Drawing from Feynman's and Wheeler's memoirs:
Feynman was originally motivated to produce a theory of EM without the infinities of self-interaction, but he then needed a mechanism to reproduce radiation reaction, the loss of energy of an accelerating electron. He thought that a nearby electron could back-react to achieve the effect, but his advisor Wheeler pointed out the problems with that idea (time delay, attenuation, etc.)
However, Wheeler suggested that, if the advanced as well as the retarded wave solutions of Maxwell's equations were taken seriously, one must then take account of "the presence in the universe of a nearly infinite number of other objects containing electric charge, all of which can participate in a grand symphony of absorption and reemission of signals going both forward and backward in time." (You can tell that's Wheeler's prose, right?)
So,
- the original shaking electron produces retarded and advanced waves, which
- shake every other charged particle in the universe, both later and earlier than the original shake.
- All those other shaken particles in turn radiate advanced and retarded waves.

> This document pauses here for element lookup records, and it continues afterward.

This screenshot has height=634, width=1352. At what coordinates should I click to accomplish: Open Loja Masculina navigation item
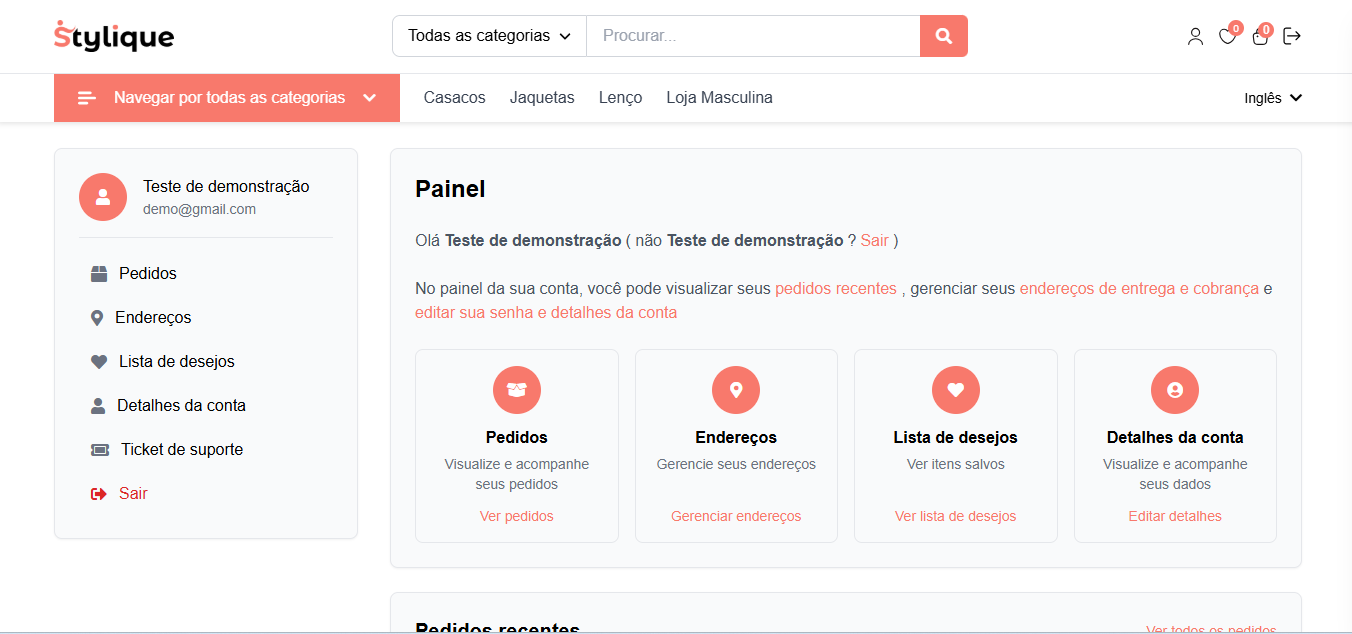(719, 98)
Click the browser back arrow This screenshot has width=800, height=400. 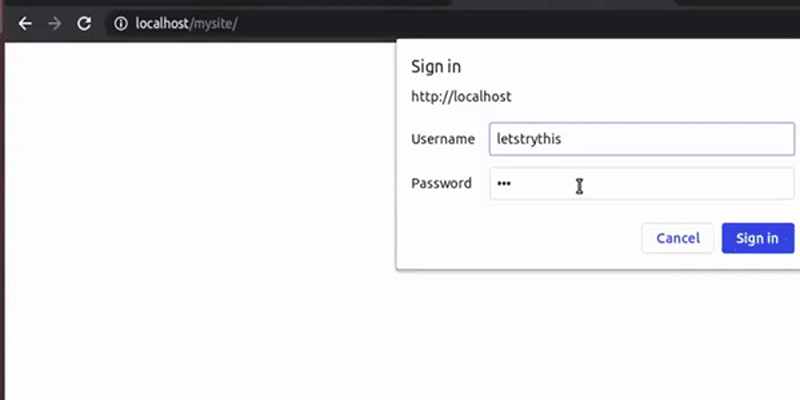click(25, 23)
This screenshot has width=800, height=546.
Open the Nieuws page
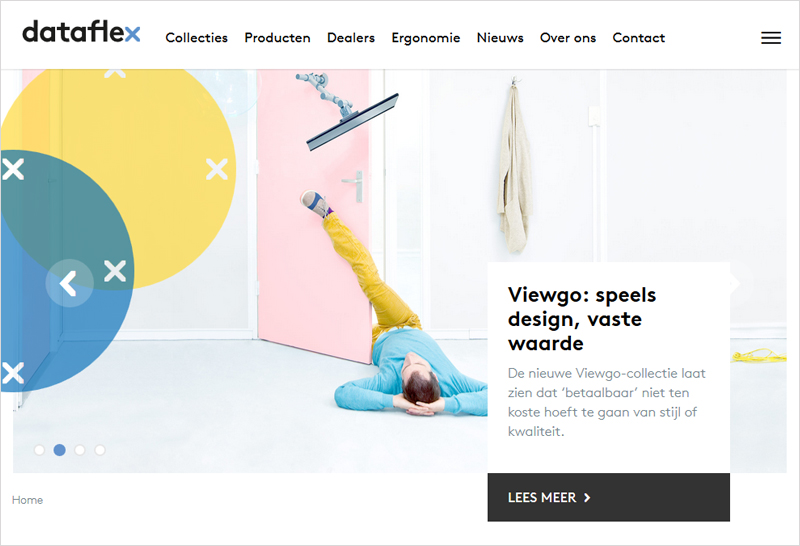[500, 38]
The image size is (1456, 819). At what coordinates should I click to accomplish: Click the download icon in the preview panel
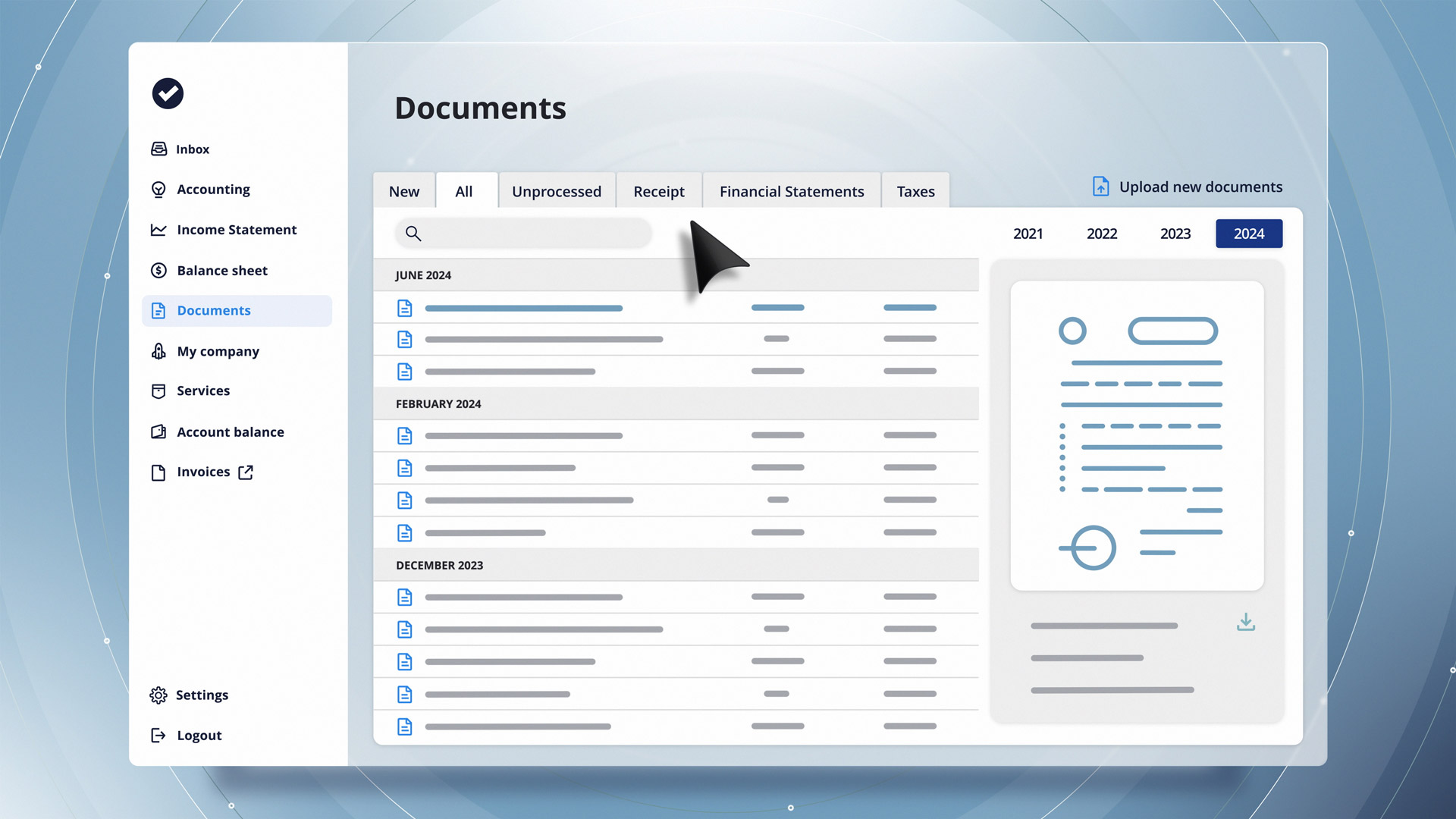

- The advanced waves from the "later" shakes, and the retarded waves from the "earlier" shakes arrive back at the original source electron exactly at the time of its shaking, and sum to exactly the right amplitude to produce the radiation reaction, and no other observable effects. (Taking their word for it, although I can see how the distance attenuation could be compensated by the increasing number of particles with distance.)
I think Wheeler would say that it's "oddly arbitrary" to only include the retarded solutions: since advanced waves are also perfectly good solutions of the equations, a 50/50 split is the natural choice.
[I'm puzzled that Wheeler was pursuing a theory without fields (no EM degrees of freedom), yet still working with Maxwell's equations. Feynman, on the other hand, only mentions losing the infinite self-interactions as motivation.]